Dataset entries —
[Start of section]

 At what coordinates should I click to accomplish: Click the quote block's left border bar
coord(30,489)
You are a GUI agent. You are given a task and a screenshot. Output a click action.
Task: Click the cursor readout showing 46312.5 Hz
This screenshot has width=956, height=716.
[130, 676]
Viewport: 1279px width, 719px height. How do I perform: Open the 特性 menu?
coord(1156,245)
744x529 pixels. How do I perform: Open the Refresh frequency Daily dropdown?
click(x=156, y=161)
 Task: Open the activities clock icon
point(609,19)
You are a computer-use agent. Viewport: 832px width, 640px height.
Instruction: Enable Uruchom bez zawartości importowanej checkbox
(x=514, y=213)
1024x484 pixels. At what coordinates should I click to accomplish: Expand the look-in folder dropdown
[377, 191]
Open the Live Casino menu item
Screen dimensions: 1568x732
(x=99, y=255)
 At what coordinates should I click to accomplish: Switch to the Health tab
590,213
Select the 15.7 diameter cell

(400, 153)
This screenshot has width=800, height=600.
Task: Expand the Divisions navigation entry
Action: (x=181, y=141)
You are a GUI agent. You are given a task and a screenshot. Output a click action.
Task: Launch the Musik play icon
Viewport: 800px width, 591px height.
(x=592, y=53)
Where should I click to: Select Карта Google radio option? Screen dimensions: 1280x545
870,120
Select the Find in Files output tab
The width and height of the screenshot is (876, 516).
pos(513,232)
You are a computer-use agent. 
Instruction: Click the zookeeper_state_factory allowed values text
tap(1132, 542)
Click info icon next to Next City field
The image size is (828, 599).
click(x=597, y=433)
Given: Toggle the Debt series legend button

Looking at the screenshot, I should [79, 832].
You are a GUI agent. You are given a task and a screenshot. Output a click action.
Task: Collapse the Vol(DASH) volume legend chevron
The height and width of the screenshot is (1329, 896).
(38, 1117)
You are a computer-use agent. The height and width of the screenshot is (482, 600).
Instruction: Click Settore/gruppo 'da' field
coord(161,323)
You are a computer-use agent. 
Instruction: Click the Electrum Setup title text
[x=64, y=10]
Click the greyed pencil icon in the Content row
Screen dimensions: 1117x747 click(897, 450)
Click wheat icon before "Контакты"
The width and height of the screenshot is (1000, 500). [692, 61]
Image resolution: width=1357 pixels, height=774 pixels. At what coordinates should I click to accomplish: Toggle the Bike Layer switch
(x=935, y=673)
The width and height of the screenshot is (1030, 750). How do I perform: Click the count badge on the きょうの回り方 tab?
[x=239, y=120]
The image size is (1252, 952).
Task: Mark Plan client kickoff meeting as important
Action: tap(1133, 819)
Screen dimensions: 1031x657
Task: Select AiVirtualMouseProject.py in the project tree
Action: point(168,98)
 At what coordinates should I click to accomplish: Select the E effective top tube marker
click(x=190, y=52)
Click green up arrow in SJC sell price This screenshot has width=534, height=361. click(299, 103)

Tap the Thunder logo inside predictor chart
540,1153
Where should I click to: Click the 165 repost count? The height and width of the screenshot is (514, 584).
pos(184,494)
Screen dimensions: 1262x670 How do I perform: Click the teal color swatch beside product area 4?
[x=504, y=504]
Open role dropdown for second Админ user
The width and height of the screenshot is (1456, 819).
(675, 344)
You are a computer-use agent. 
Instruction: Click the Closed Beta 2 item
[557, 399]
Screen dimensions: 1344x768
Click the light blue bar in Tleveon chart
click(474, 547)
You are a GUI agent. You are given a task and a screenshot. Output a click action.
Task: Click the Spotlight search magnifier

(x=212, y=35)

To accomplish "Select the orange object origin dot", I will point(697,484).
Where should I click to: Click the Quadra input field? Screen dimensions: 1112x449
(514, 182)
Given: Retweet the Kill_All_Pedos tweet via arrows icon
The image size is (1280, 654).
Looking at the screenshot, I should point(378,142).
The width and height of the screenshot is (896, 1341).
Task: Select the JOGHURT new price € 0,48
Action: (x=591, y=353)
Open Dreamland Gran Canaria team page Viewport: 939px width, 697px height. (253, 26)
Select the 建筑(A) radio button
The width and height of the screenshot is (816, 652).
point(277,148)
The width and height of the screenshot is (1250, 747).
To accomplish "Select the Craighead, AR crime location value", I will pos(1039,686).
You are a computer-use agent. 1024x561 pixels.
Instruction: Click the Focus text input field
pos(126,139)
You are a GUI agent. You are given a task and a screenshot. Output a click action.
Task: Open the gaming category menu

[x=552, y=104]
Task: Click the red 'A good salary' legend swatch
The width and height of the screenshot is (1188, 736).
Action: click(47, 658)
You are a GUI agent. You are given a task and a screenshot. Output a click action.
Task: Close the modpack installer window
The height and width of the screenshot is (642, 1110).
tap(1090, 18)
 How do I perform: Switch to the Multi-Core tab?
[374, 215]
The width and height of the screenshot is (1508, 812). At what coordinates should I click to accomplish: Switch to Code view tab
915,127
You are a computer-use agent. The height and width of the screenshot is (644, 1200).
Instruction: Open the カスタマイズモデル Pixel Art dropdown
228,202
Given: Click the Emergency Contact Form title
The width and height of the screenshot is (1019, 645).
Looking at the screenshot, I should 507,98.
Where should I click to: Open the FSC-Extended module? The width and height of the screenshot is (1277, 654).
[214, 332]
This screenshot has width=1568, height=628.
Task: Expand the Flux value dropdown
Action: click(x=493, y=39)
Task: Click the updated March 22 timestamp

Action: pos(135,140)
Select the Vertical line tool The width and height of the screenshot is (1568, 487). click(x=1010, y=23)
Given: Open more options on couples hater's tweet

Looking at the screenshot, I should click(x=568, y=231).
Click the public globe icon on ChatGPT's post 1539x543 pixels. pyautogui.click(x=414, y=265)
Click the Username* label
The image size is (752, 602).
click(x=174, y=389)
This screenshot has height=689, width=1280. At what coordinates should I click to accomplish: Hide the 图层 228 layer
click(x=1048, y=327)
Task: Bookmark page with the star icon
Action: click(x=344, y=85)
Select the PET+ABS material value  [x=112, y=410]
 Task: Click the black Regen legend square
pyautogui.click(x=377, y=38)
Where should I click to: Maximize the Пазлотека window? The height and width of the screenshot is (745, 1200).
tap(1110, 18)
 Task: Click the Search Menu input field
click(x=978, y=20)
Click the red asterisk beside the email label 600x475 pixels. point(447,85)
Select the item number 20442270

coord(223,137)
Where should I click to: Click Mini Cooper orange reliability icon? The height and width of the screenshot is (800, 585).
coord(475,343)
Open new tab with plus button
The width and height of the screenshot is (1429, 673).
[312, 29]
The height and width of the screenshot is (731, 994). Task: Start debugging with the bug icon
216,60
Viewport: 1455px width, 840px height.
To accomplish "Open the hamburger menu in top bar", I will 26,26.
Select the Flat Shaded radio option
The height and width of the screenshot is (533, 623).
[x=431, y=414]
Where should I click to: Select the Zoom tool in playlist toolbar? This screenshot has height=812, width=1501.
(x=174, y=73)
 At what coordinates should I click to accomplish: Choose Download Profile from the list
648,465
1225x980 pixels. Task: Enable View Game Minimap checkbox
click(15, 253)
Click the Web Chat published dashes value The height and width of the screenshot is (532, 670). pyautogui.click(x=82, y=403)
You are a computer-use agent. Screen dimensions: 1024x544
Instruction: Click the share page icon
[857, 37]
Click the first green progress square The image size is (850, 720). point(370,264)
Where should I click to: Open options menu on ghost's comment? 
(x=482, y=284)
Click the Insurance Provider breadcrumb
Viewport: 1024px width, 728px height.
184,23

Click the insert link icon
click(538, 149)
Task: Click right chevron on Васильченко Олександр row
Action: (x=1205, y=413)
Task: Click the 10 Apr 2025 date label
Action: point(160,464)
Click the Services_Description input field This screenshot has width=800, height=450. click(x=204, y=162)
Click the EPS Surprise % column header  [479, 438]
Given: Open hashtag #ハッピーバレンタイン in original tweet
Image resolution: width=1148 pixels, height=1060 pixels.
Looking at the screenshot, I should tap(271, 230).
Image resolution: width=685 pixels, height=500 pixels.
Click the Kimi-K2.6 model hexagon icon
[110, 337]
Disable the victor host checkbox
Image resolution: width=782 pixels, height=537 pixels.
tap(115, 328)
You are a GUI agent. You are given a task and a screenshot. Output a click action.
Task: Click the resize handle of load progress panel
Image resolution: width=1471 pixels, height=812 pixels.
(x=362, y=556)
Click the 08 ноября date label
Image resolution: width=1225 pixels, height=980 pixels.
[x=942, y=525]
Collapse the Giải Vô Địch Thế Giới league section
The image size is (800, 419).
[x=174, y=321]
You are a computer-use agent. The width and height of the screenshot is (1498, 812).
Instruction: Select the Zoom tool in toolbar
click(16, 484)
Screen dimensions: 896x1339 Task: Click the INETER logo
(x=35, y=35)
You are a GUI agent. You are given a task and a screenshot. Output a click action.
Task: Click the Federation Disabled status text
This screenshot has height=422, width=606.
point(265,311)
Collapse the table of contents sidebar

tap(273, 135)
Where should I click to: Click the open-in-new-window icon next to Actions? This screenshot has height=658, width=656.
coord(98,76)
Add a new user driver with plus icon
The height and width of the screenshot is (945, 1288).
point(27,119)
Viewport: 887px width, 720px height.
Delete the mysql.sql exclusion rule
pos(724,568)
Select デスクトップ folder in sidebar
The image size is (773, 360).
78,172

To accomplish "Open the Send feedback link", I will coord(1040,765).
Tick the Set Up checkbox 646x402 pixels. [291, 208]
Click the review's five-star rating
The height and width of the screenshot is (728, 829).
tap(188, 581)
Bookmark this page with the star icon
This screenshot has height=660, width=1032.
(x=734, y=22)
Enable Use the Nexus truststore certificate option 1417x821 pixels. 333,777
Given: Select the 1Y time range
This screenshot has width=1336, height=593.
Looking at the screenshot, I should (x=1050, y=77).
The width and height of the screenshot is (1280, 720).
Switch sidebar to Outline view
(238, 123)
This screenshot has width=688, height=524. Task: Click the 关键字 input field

[End of section]

Your answer should be the lines above that contain the word "progress", copied out.

TASK RESPONSE —
Click the first green progress square The image size is (850, 720). point(370,264)
Task: Click the resize handle of load progress panel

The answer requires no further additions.